01.09.2014, 11:31 Uhr

Seit 20 Jahren wird geschnitzt

Christine und Alfred Peitler feiern ihr Firmenjubiläum mit einem zweitägigen Fest (Foto: KK)

Die Schnitzstub'n Peitler feiert ihr 20-jähriges Jubiläum

RENNWEG (ven). Seit 20 Jahren wird in der Schnitzstube Peitler in Rennweg gehobelt und geschnitzt. Alfred und Christine Peitler begehen das Jubiläum am 4. und 5. September mit einem großen Fest.

Vom Hobby zum Beruf
Alfred Peitler hält das Schnitzmesser schon seit 29 Jahren in der Hand. "Mein Nachbar Adi Heymans hat damals gefragt, ob ich ihm ein bisschen aushelfen kann in seiner Werkstatt", erzählt Peitler.
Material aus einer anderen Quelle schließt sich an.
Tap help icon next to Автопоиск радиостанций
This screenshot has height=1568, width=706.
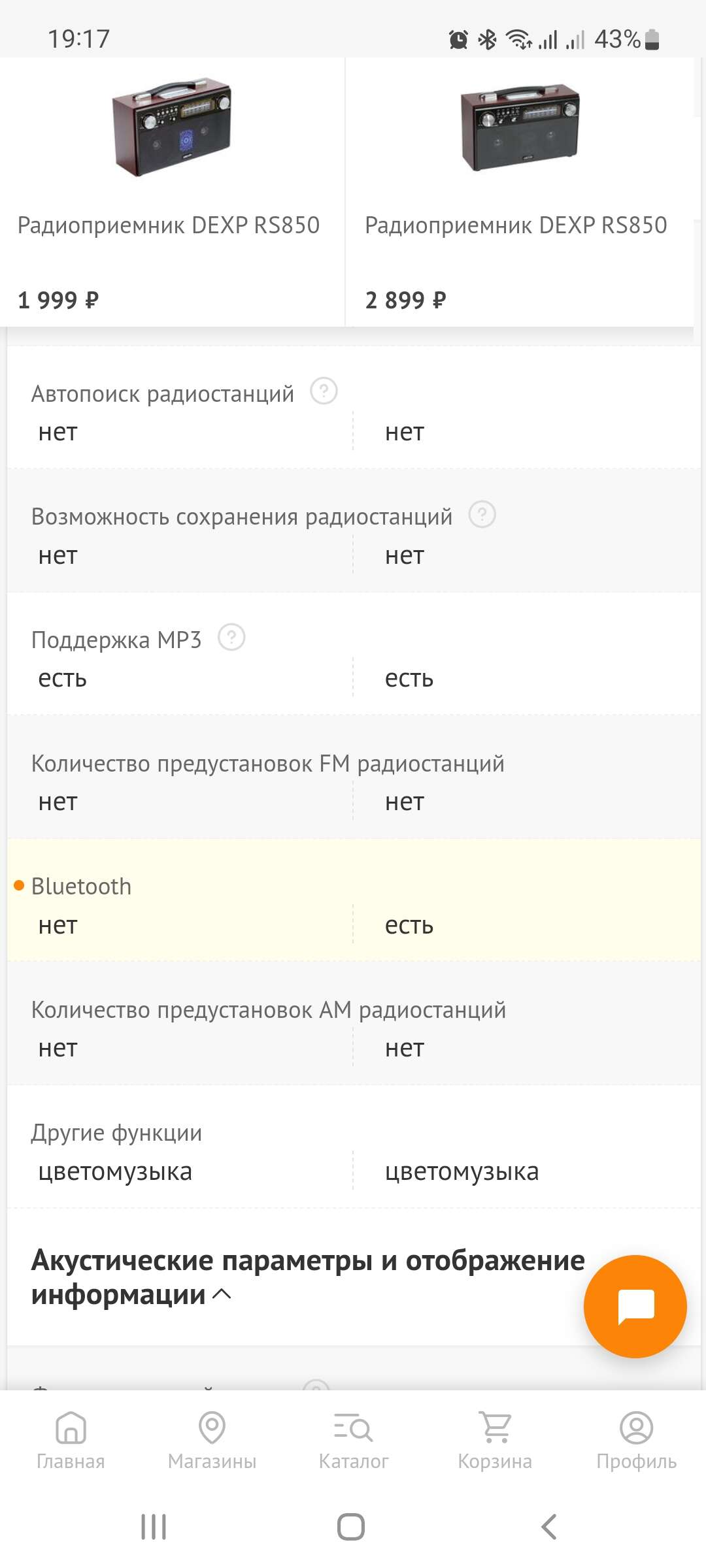pyautogui.click(x=324, y=391)
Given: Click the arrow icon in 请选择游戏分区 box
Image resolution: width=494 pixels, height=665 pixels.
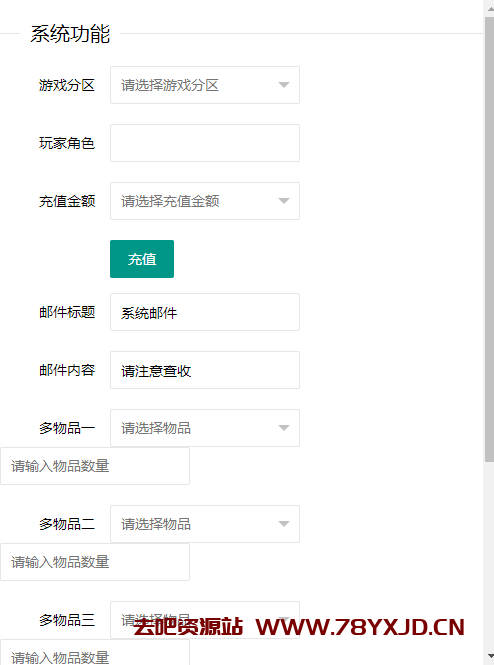Looking at the screenshot, I should pyautogui.click(x=284, y=85).
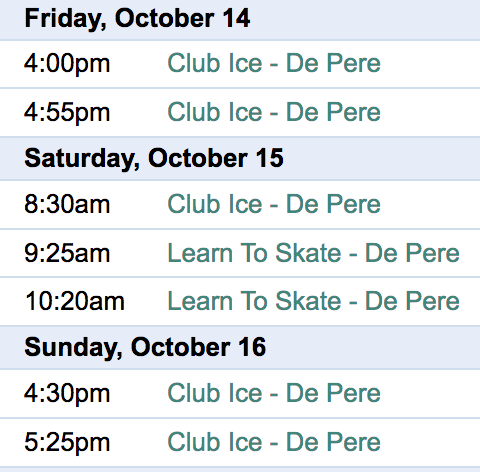Click the 9:25am time label on Saturday
This screenshot has width=480, height=472.
pyautogui.click(x=67, y=253)
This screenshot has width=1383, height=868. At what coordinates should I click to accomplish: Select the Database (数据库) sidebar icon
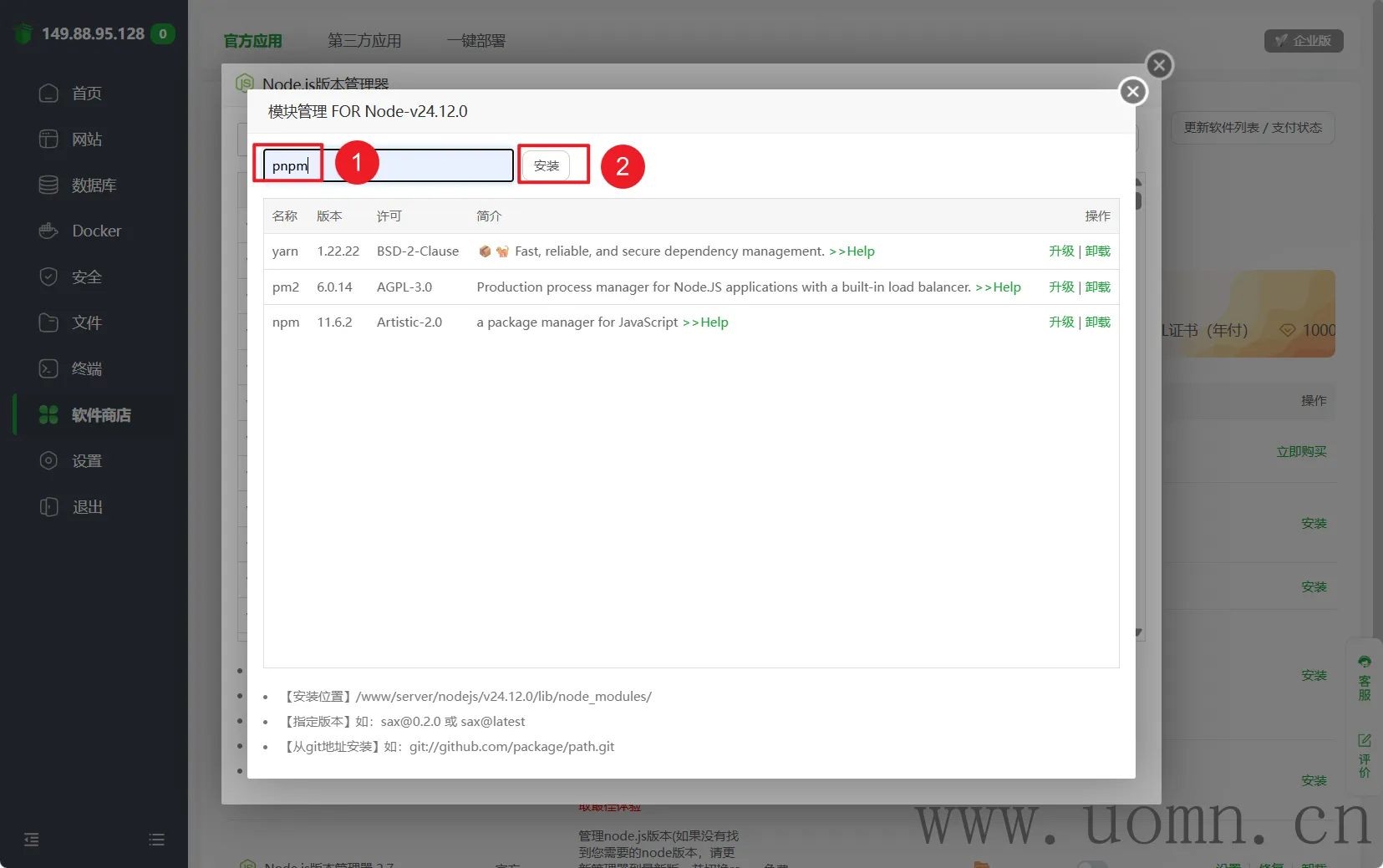point(48,185)
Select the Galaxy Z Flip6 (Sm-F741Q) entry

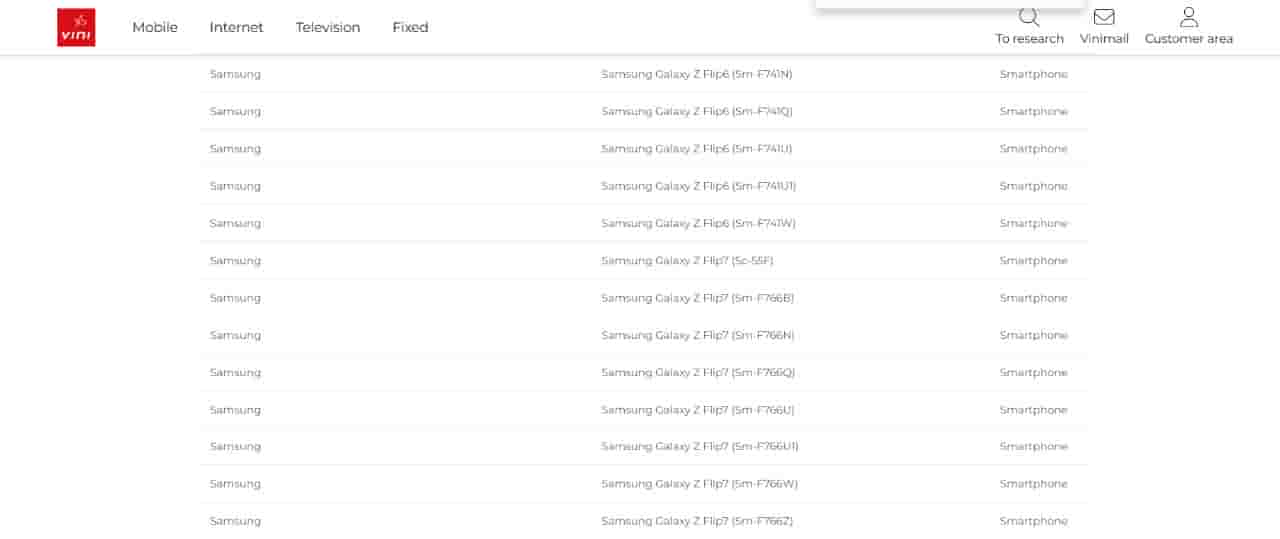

Damals hat er das Schnitzen noch als sein Hobby angesehen. Schlussendlich war er dann bei Heymans angestellt, dieser hat ihn jedoch animiert, sich selbstständig zu machen.

Kreativ und innovativ
"Kreativ bin ich immer schon gewesen", so Peitler, der eigentlich gelernter Installateur und Spengler ist. Neben der Schnitzerei schreibt er selber Lieder, die er auch gemeinsam mit seiner Frau darbietet. Auch im Instrumentenbau ist Peitler sehr versiert. Er fertigt Alphörner, Hackbretter und "hölzerne Glachter", eine Urform des Xylophons, die er bis nach Amerika und Kanada versendet.

Familie hilft mit
Mittlerweile hat seine Frau den Betrieb in Rennweg übernommen. Sie hilft auch bei den Arbeiten mit Beizen oder dem Einbrennen von Schriftzügen mit. "Für mich wäre es heute undenkbar, die Schnitzerei mit einer Baustelle als Installateur zu tauschen", sagt Peitler, der auch drei sehr kreative Töchter hat. "Die Familie muss mitziehen, das ist klar. Wir sind auch viel auf Märkten und Messen vertreten", so der Holzkünstler. Neben den Instrumenten und klassischen Holzfiguren fertigt er auch Buttermodel oder Hinweisschilder. "Aus Holz ist fast alles machbar", ergänzt er.